- Исходный текст -
• • • •

К этому следует добавить, что кроме внешнего долга существовал внутренний долг, который к началу сентября достиг 800 млрд [3690], а к 1 января 1992 г. - 950 млрд руб. [3691].

Какой же выход из этого положения видело правительство?

1 октября 1991 г. председатель Контрольной палаты Верховного Совета СССР А. К. Орлов направил председателю Межреспубликанского экономического комитета И.С. Силаеву свои предложения на этот счёт: 1) провести «либерализацию цен», которая может дать 140–150 млрд руб., 2) занять 50–60 млрд руб. у предприятий, организаций и учреждений «всех форм собственности», 3) «ускорить распродажу части союзной государственной собственности... иностранным фирмам и компаниям за конвертируемую валюту с последующей продажей этой валюты населению» на 40–45 млрд руб., 4) выпустить стабилизационный заём на 30–35 млрд. Подобным способом предлагалось получить 260–290 млрд руб. [3692].

В таких условиях в Москву пожаловали представители «семёрки». Они видели, что Союз распадается и хотели бы знать, кто будет платить по взятым долгам. Совещание состоялось 27–28 октября [3693].

Начавшиеся переговоры привели к появлению 28 октября 1991 г. меморандума «О взаимопонимании относительно долга иностранным кредиторам СССР и его правопреемников». 8 из 15 советских республик признали по нему свою солидарную ответственность [3694]. Подписание этого документа означало, что для Запада Советский Союз как единое государство фактически прекратил существовать [3695].

28–30 октября М.С. Горбачёв был в Мадриде [3696]. Здесь он встретился с Д. Бушем [3697]. Вспоминая об этой встрече с М.С. Горбачёвым, Д. Бейкер писал: «Он производил впечатление тонущего человека, ищущего спасательный круг. Нельзя было не испытать жалости к нему» [3698].

«Политикам, банкирам, экспертам, представителям международных организаций, - пишет А.С. Черняев, - Горбачёв в подробностях разъяснял, что нужно, чтобы радикальная реформа пошла и чтобы не сорвалось всё обвалом социального возмущения. Предстоит, говорил он, финансовая стабилизация, сокращение государственного бюджета, конвертируемость рубля, для чего необходимо создать стабилизационный фонд, срочно нужны лекарства и продовольствие и отсрочка платежей по задолженности. Этот вопрос он пытался поднять ещё на лондонской встрече. Его отговаривали все, начиная с Буша, стращая тем, что тогда частный капитал сразу «закроет» новое кредитование, это, мол, равносильно объявлению о банкротстве. Теперь Бейкеру, Мэйджору, Брэйди, Келлеру и другим он опять настойчиво говорил о том же... Но натолкнулся на те же сомнения и отговорки» [3699].

• • • •

- Задания -
(A) Дословно воспроизведите часть текста о долгах СССР, которая открывается словами «Какой же выход» и завершается словами «млрд руб. [3692].».
(B) Напишите продолжение текста о долгах СССР в 1991 году, начиная сразу после его последней фразы.

- Материал -
• • • •

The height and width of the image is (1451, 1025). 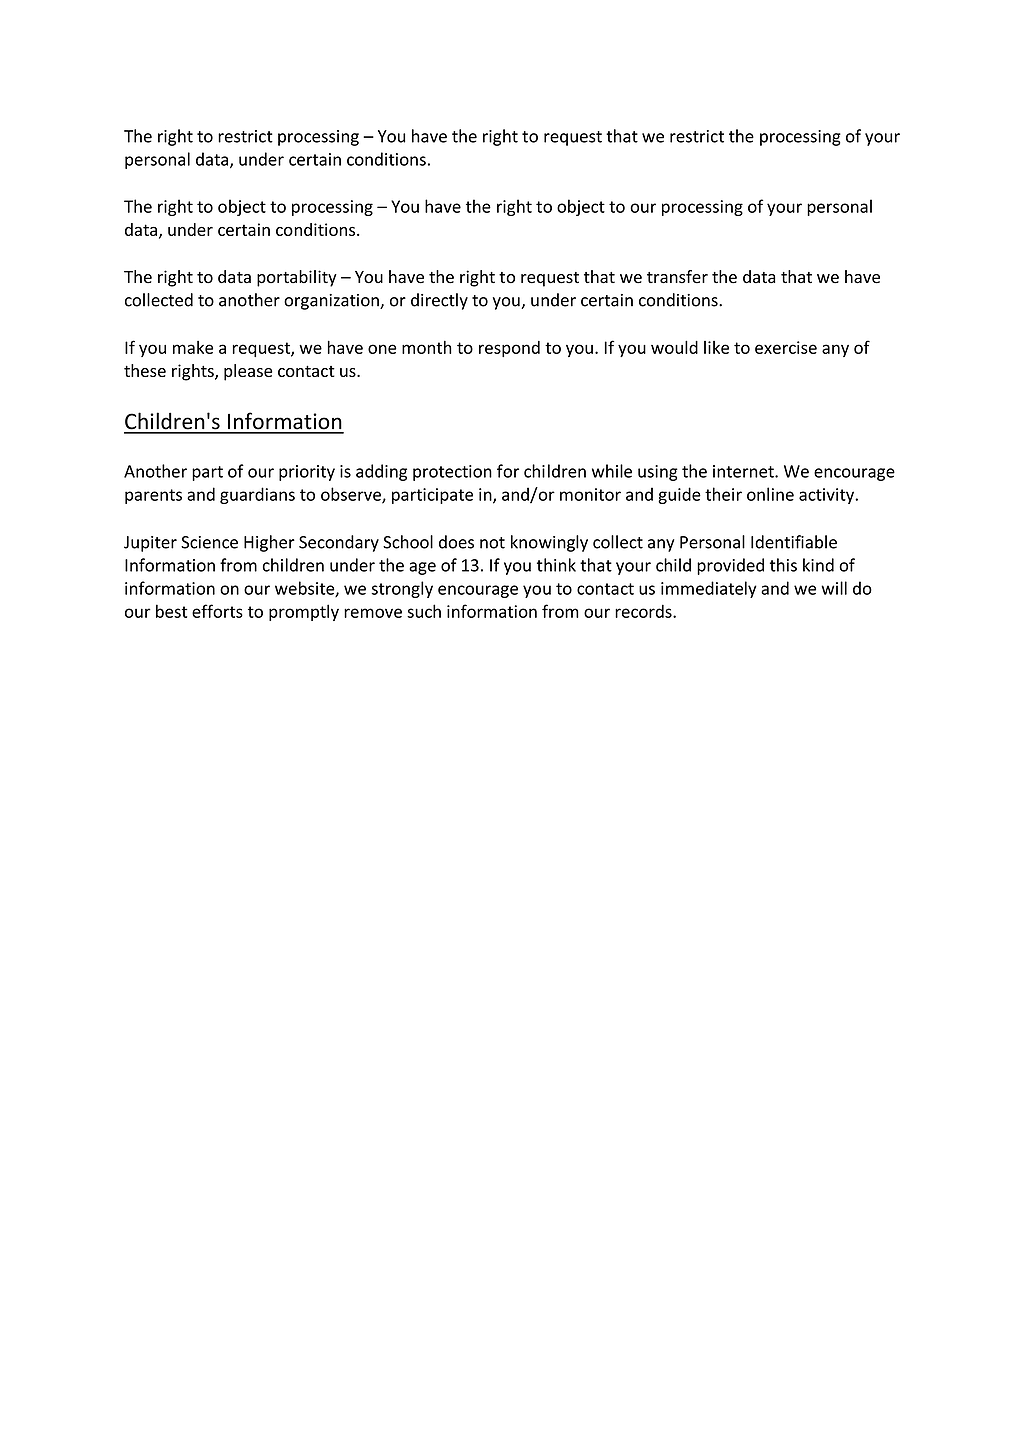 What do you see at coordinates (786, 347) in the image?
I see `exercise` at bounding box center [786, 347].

• • • •

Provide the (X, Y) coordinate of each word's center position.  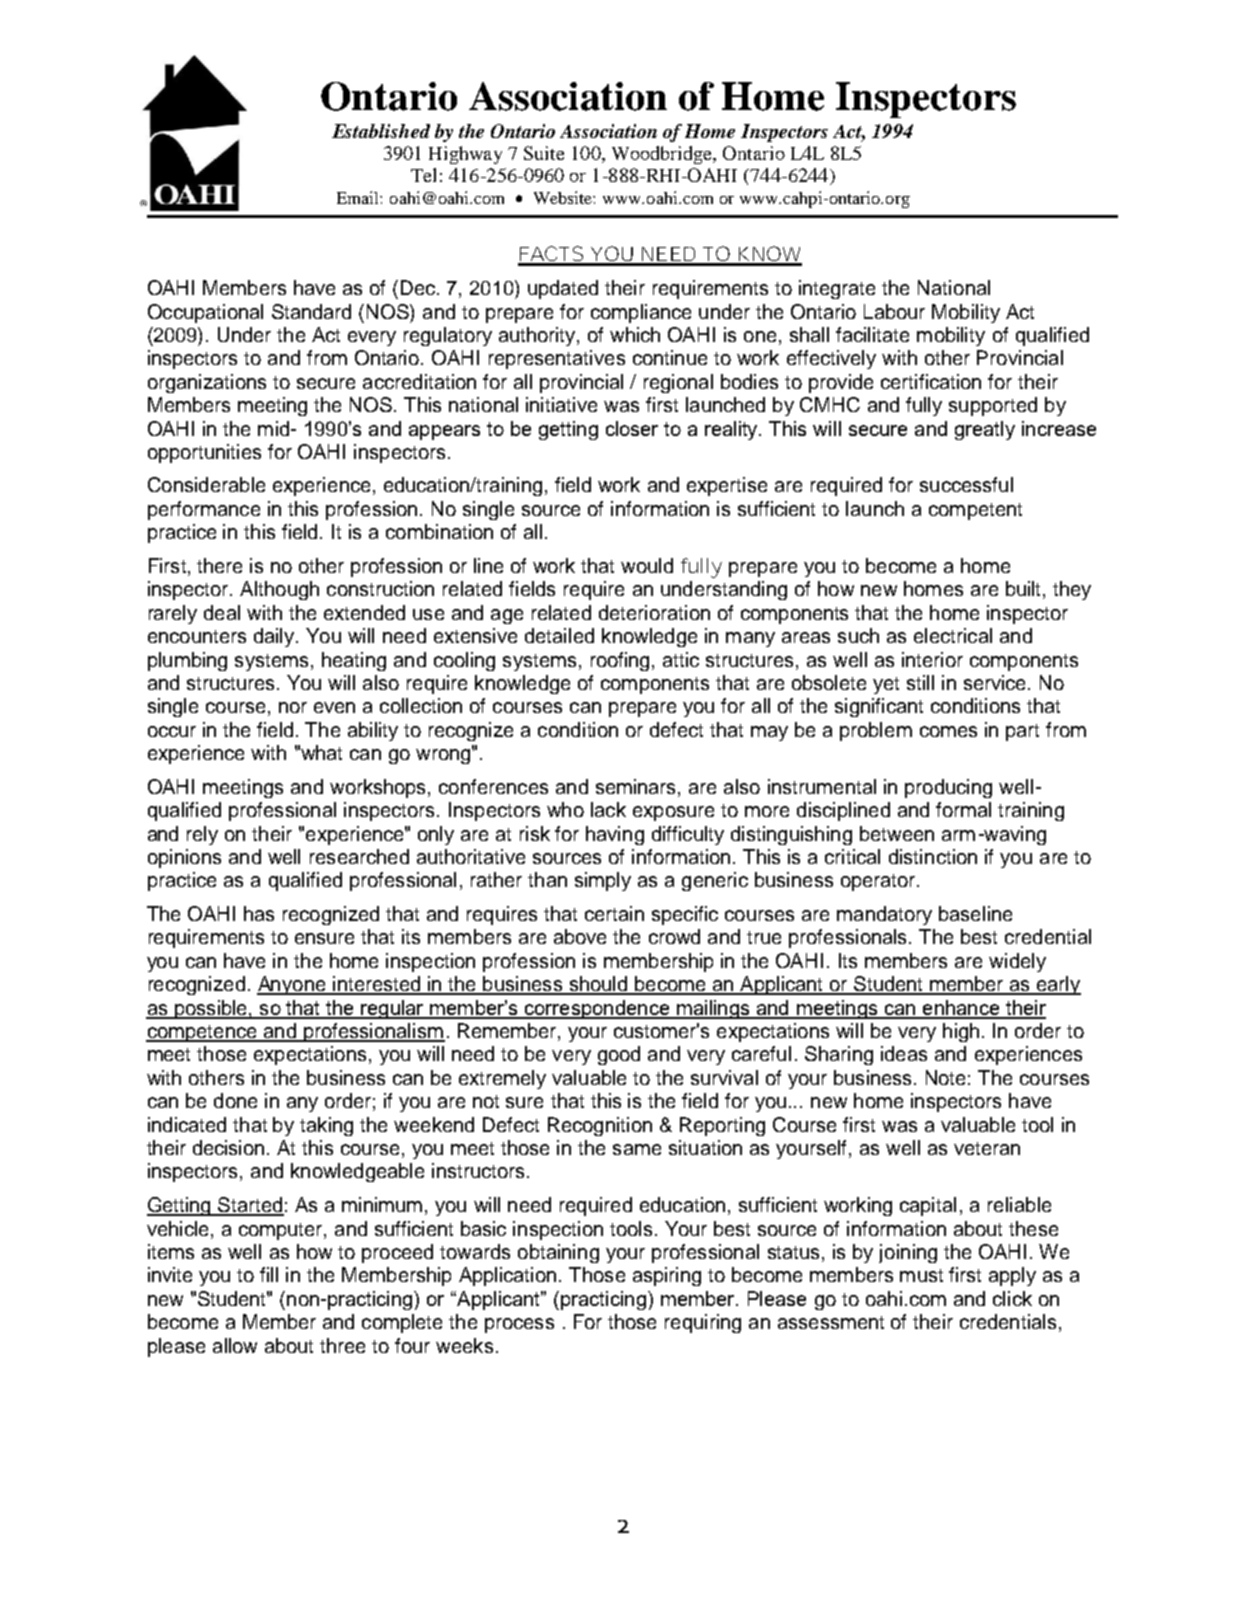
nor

• • • •

- Ответы к заданиям -
(A)
Какой же выход из этого положения видело правительство?

1 октября 1991 г. председатель Контрольной палаты Верховного Совета СССР А. К. Орлов направил председателю Межреспубликанского экономического комитета И.С. Силаеву свои предложения на этот счёт: 1) провести «либерализацию цен», которая может дать 140–150 млрд руб., 2) занять 50–60 млрд руб. у предприятий, организаций и учреждений «всех форм собственности», 3) «ускорить распродажу части союзной государственной собственности... иностранным фирмам и компаниям за конвертируемую валюту с последующей продажей этой валюты населению» на 40–45 млрд руб., 4) выпустить стабилизационный заём на 30–35 млрд. Подобным способом предлагалось получить 260–290 млрд руб. [3692].

(B)
30 октября в Мадриде Ф. Гонзалес сообщил М.С. Горбачёву, что некоторые советники Д. Буша отговаривают его от сохранения Союза, по крайней мере в прежнем виде. «Они утверждают, что ваша мадридская встреча и конференция - последний случай, когда вы с ним встречаетесь в нынешнем качестве» [3700].

2 ноября 1991 г. М.С. Горбачёв направил письмо Д. Мэйджору: «Дорогой Джон. Обращаюсь к Вам как координатору «большой семёрки» со срочной просьбой о финансовой помощи. Несмотря на все принятые меры, валютная ситуация грозит обвалом. До середины ноября нехватка ликвидных валютных ресурсов для выполнения обязательств по внешнему долгу СССР составляет около 320 млн долларов и до конца текущего года может достигнуть 3,6 млрд. Все необходимые расчёты были представлены экспертам «группы семи» в Москве 27–28 октября. Во избежание нежелательного оборота дела, Джон, прошу о предоставлении нам ликвидных ресурсов в любой приемлемой для Вас форме в сумме 1,5 млрд долл., в том числе 320 млн до середины ноября. М. Горбачёв. 2 ноября 1991 года» [3701].

«Совсем недавно, пару месяцев назад, - заявил М.С. Горбачёв Ф. Миттерану, - один из руководителей советской экономики получает письмо из Международного валютного фонда. В этом письме на трёх или четырёх страницах - я знакомился с этим посланием - перечислены требования, предъявляемые Советскому Союзу: повысьте цены на такие - то товары, закройте такие - то предприятия и т.п. Видите, как пытаются обращаться с суверенным государством, да ещё с таким, как Советский Союз, хотя мы никогда не были банкротами» [3702].

Используя тяжёлое экономическое положение советских республик, иностранные банки потребовали срочного перехода к рыночным реформам [3703]. Так, осенью 1991 г. появилась на свет «экономическая программа» Е.Т. Гайдара, программа перехода к рыночной экономике [3704]. Основные её положения Б.Н. Ельцин огласил 28 октября на Пятом съезде народных депутатов Российской Федерации. Она предполагала форсированную приватизацию, либерализацию цен, товарную интервенцию, конвертацию рубля [3705].

Провозглашая этот курс, Б.Н. Ельцин заверил сограждан, что «хуже будет всем в течение примерно полугода». Затем последует «снижение цен, наполнение потребительского рынка товарами, а осенью 1992 г. (...) - стабилизация экономики, постепенное улучшение жизни людей» [3706].

Знал ли Борис Николаевич, что всё будет иначе? Знал. И знали его помощники.

5 ноября 1991 г., получив на съезде портфель премьер - министра, Б.Н. Ельцин, подписал указ о назначении Г.Э. Бурбулиса первым вице - премьером, Гайдара - вице - премьером, министром экономики и финансов, А.А. Шохина - вице - премьером, министром труда и социальной защиты [3707].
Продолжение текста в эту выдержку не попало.